Hawaii receives newest COVID-19 treatment, but it hasn’t been distributed to hospitals yet

Hawaii receives newest COVID-19 treatment, but it hasn’t been distributed to hospitals yet

HONOLULU, Hawaii (HawaiiNewsNow) - Hawaii has received 80 vials of a new COVID-19 antibody treatment, but hurdles with distributing it mean no hospitals have their hands on it yet.

Bamlanivimab, from drug maker Eli Lilly, is the newest COVID-19 treatment available and in limited supply in the islands. Only Vermont got fewer vials ― just 20.

Other states with similar populations to Hawaii received a lot more.

Idaho got 680 vials, for example, possibly because it is experiencing a surge.

Bamlanivimab, from drug maker Eli Lilly, is the newest COVID-19 treatment available and in limited supply in the islands.
Bamlanivimab, from drug maker Eli Lilly, is the newest COVID-19 treatment available and in limited supply in the islands. (Source: AP)

Another reason Hawaii hospitals and care facilities don’t have the treatment yet has to do with how the drug is administered. It requires intravenous infusion for an hour, then the patient has to be monitored.

“These are all people positive for COVID and so we don’t want to have those patients mixed in with other patients who are getting IV treatment,” said Dr. Melinda Ashton, of Hawaii Pacific Health.

Infusion centers are often filled with cancer patients who are already immunocompromised.

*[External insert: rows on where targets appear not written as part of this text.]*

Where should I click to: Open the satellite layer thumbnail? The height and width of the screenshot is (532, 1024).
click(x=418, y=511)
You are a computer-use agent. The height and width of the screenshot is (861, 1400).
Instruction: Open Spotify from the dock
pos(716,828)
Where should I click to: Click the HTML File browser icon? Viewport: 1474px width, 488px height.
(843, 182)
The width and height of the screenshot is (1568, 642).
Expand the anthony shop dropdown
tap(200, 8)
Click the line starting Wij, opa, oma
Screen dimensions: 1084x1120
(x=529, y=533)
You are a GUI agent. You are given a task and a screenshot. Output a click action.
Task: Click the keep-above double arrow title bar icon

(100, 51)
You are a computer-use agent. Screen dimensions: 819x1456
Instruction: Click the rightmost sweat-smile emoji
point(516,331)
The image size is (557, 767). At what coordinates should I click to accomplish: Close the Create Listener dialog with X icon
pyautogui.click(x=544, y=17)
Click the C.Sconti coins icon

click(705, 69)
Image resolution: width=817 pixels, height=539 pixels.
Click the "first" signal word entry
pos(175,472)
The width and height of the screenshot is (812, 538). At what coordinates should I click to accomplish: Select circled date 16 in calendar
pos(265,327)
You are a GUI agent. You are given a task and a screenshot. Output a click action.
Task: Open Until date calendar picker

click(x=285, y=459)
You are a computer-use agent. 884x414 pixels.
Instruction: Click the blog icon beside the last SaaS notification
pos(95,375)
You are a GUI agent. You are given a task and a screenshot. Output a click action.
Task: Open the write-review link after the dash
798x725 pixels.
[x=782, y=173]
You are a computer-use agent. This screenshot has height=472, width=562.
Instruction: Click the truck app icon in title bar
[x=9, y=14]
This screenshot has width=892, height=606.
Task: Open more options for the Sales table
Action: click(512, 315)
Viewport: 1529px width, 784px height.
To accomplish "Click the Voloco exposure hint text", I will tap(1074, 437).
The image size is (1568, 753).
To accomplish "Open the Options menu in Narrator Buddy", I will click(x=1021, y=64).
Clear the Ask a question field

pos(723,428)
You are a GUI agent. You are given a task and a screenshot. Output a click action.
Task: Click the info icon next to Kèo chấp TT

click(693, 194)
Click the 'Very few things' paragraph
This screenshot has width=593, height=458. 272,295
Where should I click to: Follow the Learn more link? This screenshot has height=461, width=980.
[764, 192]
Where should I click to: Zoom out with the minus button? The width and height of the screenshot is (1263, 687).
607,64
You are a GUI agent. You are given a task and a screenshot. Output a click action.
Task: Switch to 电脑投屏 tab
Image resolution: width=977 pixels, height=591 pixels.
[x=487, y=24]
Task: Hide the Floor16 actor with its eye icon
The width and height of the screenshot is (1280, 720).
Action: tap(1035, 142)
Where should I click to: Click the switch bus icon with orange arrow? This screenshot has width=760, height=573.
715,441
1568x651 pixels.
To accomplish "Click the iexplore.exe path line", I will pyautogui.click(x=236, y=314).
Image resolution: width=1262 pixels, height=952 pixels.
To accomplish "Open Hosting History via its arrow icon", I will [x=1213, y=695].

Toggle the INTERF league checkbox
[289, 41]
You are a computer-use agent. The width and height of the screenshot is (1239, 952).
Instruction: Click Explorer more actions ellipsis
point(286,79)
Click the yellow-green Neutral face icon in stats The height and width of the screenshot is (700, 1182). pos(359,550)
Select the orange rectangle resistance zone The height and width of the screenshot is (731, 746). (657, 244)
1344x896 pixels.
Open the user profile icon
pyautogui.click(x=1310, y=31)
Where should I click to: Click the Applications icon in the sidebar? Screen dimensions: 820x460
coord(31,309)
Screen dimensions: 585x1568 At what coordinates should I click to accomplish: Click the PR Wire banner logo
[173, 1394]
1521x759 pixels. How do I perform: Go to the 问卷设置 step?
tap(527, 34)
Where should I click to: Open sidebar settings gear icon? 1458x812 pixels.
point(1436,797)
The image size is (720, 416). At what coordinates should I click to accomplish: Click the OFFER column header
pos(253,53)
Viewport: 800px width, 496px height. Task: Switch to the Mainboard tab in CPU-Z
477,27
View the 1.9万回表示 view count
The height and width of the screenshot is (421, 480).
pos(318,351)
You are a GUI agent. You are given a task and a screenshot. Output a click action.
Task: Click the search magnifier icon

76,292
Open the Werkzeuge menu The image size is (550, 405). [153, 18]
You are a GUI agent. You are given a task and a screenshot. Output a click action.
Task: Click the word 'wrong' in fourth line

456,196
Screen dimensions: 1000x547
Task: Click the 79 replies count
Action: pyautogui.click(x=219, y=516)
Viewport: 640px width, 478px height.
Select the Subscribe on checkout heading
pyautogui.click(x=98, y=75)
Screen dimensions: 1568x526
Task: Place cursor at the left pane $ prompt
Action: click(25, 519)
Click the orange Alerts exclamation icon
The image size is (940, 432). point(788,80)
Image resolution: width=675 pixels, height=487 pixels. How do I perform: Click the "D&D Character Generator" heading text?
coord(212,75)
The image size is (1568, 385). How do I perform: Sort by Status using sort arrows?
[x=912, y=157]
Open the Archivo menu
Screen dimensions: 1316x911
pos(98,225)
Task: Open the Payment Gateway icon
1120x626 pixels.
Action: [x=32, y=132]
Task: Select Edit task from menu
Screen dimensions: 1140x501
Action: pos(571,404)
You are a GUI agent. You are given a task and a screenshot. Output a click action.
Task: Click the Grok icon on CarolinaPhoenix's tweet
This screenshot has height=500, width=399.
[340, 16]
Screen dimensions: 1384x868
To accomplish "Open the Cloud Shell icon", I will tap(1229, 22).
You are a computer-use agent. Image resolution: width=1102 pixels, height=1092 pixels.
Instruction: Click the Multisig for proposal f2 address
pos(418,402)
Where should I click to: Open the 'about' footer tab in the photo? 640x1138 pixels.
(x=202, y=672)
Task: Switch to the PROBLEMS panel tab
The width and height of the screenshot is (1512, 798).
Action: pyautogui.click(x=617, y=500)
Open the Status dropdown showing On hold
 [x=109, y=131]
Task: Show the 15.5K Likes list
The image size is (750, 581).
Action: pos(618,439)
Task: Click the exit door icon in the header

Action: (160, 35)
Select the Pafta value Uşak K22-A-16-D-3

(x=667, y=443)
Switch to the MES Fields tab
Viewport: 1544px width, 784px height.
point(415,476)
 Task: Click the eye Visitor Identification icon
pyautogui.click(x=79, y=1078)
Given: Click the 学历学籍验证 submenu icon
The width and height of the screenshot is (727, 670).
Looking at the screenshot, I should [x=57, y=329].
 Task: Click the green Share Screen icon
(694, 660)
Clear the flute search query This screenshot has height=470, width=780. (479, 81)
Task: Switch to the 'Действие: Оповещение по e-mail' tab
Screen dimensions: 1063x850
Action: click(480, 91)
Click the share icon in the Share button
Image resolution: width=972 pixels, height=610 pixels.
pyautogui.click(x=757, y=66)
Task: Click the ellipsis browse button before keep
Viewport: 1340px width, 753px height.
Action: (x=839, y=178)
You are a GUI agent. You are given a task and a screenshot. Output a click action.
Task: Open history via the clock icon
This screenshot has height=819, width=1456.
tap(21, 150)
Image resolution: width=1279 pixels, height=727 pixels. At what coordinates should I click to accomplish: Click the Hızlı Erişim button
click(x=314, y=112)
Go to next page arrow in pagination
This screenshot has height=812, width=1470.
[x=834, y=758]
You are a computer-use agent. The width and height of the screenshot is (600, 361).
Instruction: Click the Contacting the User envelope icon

Straub Medical Center and The Queen’s Medical Center have separate, outpatient COVID-19 units that were already in use and both facilities are ready to receive the drug.

Eli Lilly was granted emergency use authorization from the Federal Drug Administration for bamlanivimab last week to treat those diagnosed with COVID-19.

The treatment is for patients 12 and up who have mild to moderate symptoms but are at risk for severe reactions or hospitalization after catching COVID-19.

Hilton Raethel, president of the Healthcare Association of Hawaii, said the drug could keep hospitalizations down despite rising cases.

“We’re doing a lot better job at taking care of people if they do test positive and if they do have symptoms," he said.

Medical leaders continue to discuss distribution throughout the state.

“What is the appropriate way to prioritize, what will be probably ... a scarce resource?" said Ashton, adding it’s likely many people qualify for the treatment but won’t be able to get it.

Medical officials hope more vials are on the way in the coming weeks.